Bill Haydon is a fictional character created by John le Carré in le Carré's Tinker Tailor Soldier Spy.
Haydon was born around 1917; no specific year is given but he is known to have been an undergraduate at Oxford University in 1937. He comes from an aristocratic family with connections throughout British high society. A polymath of sorts with a brilliant and charming personality, he excels as a student, takes up remote languages with ease, and proves a gifted painter while at Oxford. He is identified for recruitment in the Circus (John le Carré's lightly fictionalised version of MI6/SIS) by his tutor and acts in turn as a talent-spotter among his classmates, most noticeably Jim Prideaux with whom he forms an enduring friendship and possibly a homosexual relationship. In World War II, Haydon builds a superb record in Nazi-occupied Europe and the Middle East, such that he elicits comparisons with Lawrence of Arabia. Unbeknownst to the British, Haydon is also recruited as a Soviet agent around that time by Karla, Moscow Centre's crafty and legendary spymaster.

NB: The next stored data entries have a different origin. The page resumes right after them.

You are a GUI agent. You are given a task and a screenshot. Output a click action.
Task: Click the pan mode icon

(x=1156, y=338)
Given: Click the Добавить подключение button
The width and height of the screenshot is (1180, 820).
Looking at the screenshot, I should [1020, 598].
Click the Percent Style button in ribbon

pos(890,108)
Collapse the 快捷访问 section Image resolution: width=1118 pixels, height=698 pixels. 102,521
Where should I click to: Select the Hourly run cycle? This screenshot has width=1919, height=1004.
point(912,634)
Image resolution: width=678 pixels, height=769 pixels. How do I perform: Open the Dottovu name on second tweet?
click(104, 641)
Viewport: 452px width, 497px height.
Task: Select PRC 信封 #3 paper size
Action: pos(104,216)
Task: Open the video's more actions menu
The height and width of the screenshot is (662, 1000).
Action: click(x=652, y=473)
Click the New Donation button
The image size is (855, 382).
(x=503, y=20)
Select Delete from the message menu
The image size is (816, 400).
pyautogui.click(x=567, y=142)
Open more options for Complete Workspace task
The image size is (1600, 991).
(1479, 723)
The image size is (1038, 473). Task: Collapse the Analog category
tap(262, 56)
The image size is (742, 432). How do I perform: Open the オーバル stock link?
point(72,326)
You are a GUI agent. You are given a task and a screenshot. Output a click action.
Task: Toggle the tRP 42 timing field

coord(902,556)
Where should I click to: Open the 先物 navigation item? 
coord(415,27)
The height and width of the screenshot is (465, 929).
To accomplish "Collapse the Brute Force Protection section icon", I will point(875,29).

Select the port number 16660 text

After the war, Haydon holds positions of increasing importance in the Circus, becomes its premier expert on the Soviet Union, and eventually rises to the senior staff of Control, the unnamed Chief of the Circus. In the early years of the Cold War, he limits his espionage activities to 'selected gifts of intelligence' that advance the Soviet cause over the American one without harming British interests. The Suez crisis of 1956 convinces him that Britain has lost all influence as a world power and leads him to become a 'full-fledged Soviet mole with no holds barred.' In 1961, he formally receives Soviet citizenship, then achieves the rank of Soviet intelligence colonel and is awarded further Soviet decorations over the next ten years.